There are a few key points to review while qualifying the CDMO for outsourcing, in addition to routine Quality System audit. For example, manufacturing experience and product type, compliance history, staff turnover rate, etc.
High-Risk CDMO vs Low-Risk CDMO
The following are some of the few differences between high-risk and low-risk CDMO.
High-Risk CDMO
- No FDA Licensed products
- New Foreign Manufacturers
- Only Clinical Manufacturing Experience
- Communication barriers due to different time zones and language barriers
- High turnover of staff
- Poor quality culture
- Noncompliance with the Quality Agreement
- Numerous critical/major audit/inspection observations
- Poor customer service
- Backlogs
- Rapid growth of products and hiring spur
- Sterile products with complex manufacturing
- Poor customer service
Monitoring Plan for High-Risk CDMO
For high-risk CDMOs, a high level of oversight is needed. For example:
- Detailed batch record review
- Review and approval of all deviation and change controls
- Annual audits and targeted audits of a high-risk area
- Review of all analytical data for each batch
- Multiple face-to-face meetings
- Establish a Quality review board to discuss the investigations.

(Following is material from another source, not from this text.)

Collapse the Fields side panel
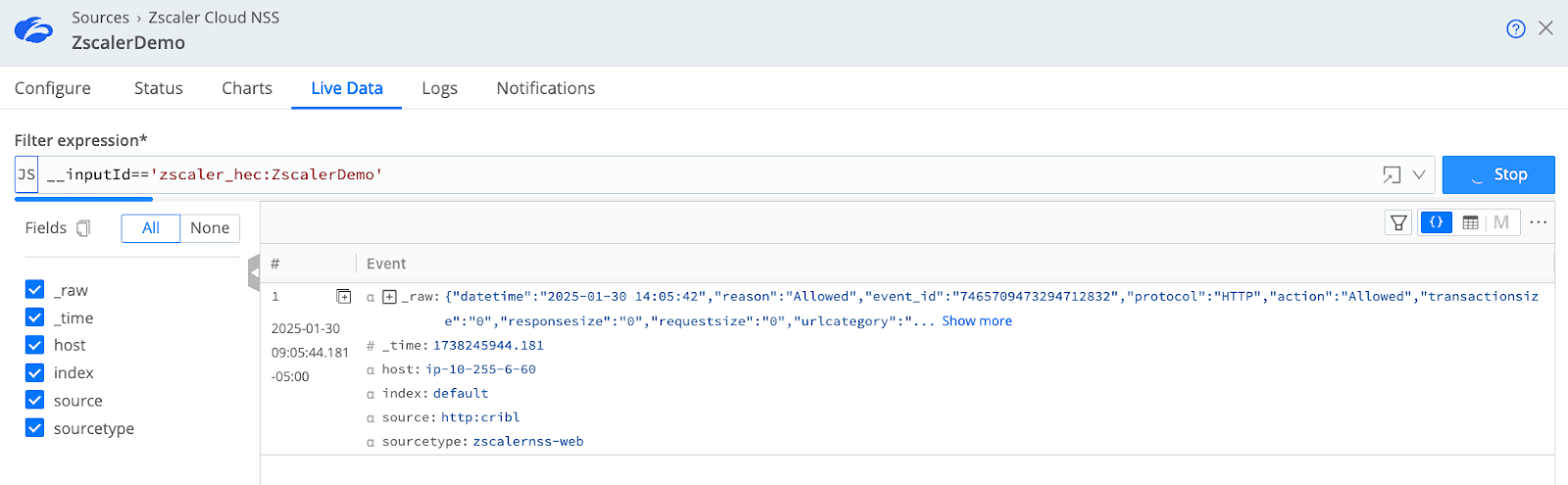This screenshot has width=1568, height=485. coord(254,272)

- Have a Person in Plant for a deep dive review.
- Stringent Quality agreements
- The clear expectation for complying with GMP in QTA
Low-Risk CDMO
- Extensive Clinical and Commercial Manufacturing Experience
- Routinely inspected by various regulatory agencies and customers
- Distribution to Global Market
- In-house QP
- Mature Quality Systems
- Excellent Quality Agreement Compliance
- Considered Strategic Partner
- Robust Quality Culture (Robust Quality Program, empowered employees to initiate deviation/CAPA/Change Controls, accountability for not complying with SOP, rewards for excellent compliance and everyone’s own quality)
- Counterpart quality groups are well-connected and aligned.
Monitoring Plan for Low-Risk CDMO
For low-risk CDMO, the monitoring will be minimal. For example:
- Risk-based batch record review
- Review of major and critical deviations only
- Random checks for analytical data review but not reviewing all the data.
- Risk-based audits every 2-3 years
- Sponsor approval is needed for major/critical deviations and change control only.